Osteoblast and bacterial cell response on RGD peptide-functionalized chitosan coatings electrophoretically deposited from different suspensions on Ti13Nb13Zr alloy

Metallic materials for long-term load-bearing implants still do not provide high antimicrobial activity while maintaining strong compatibility with bone cells. This study aimed to modify the surface of Ti13Nb13Zr alloy by electrophoretic deposition of a chitosan coating with a covalently attached Arg-Gly-Asp (RGD) peptide. The suspensions for coating deposition were prepared in two different ways either using hydroxyacetic acid or a carbon dioxide saturation process. The coatings were deposited using a voltage of 10 V for 1 min.
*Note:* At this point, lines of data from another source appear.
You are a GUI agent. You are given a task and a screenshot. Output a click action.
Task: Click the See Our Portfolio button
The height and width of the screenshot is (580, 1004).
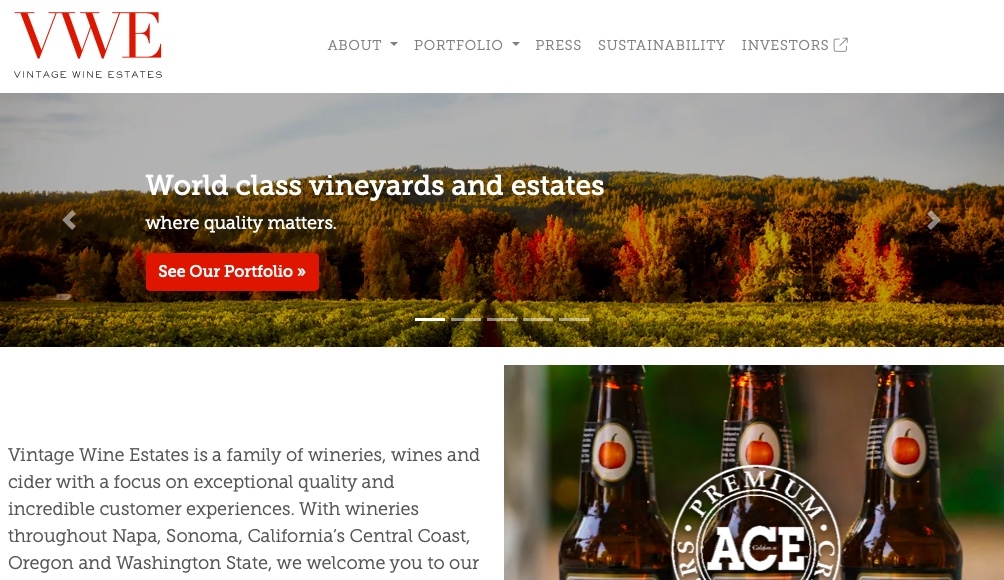coord(232,271)
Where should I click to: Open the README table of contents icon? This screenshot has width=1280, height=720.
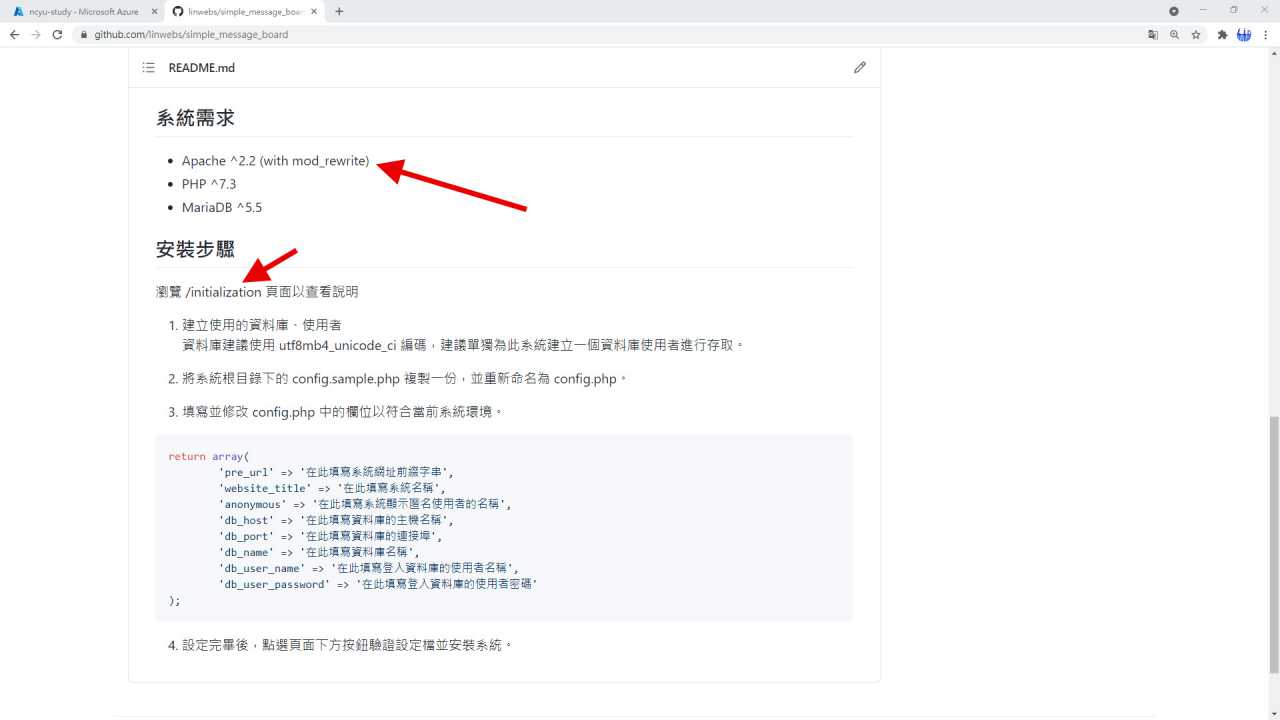click(x=148, y=68)
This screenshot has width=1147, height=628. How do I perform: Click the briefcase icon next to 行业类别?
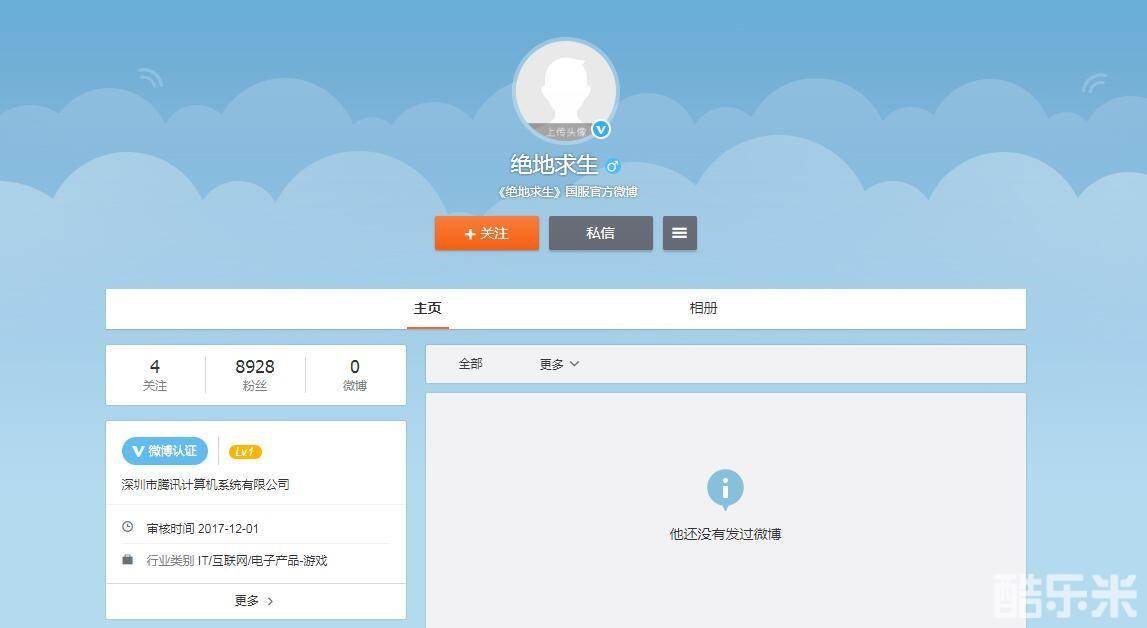tap(128, 560)
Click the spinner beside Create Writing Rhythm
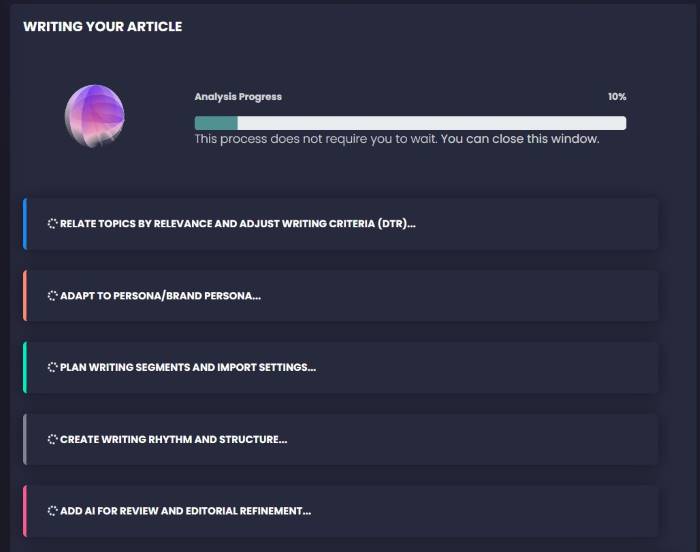 tap(53, 439)
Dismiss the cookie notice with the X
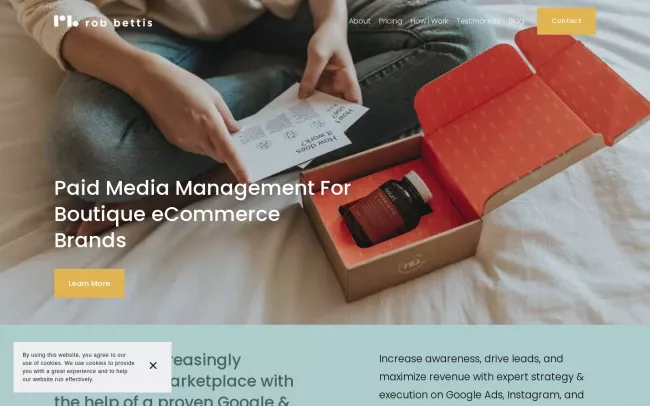 153,366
The prepared coatings were examined using SEM, EDS, FTIR, and XPS techniques. In addition, the wettability of these surfaces, corrosion resistance, adhesion of the coatings to the metallic substrate, and their antimicrobial activity (E. coli, S. aureus) and cytocompatibility properties using the MTT and LDH assays were studied. The coatings produced tightly covered the metallic substrate. Spectroscopic studies confirmed that the peptide did not detach from the chitosan chain during electrophoretic deposition. All tested samples showed high corrosion resistance (corrosion current density measured in nA/cm(2)). The deposited coatings contributed to a significant increase in the antimicrobial activity of the samples against Gram-positive and Gram-negative bacteria (reduction in bacterial counts from 99% to, for CS-RGD-Acid and the S. aureus strain, total killing capacity). MTT and LDH results showed high compatibility with bone cells of the modified surfaces compared to the bare substrate (survival rates above 75% under indirect contact conditions and above 100% under direct contact conditions). However, the adhesion of the coatings was considered weak.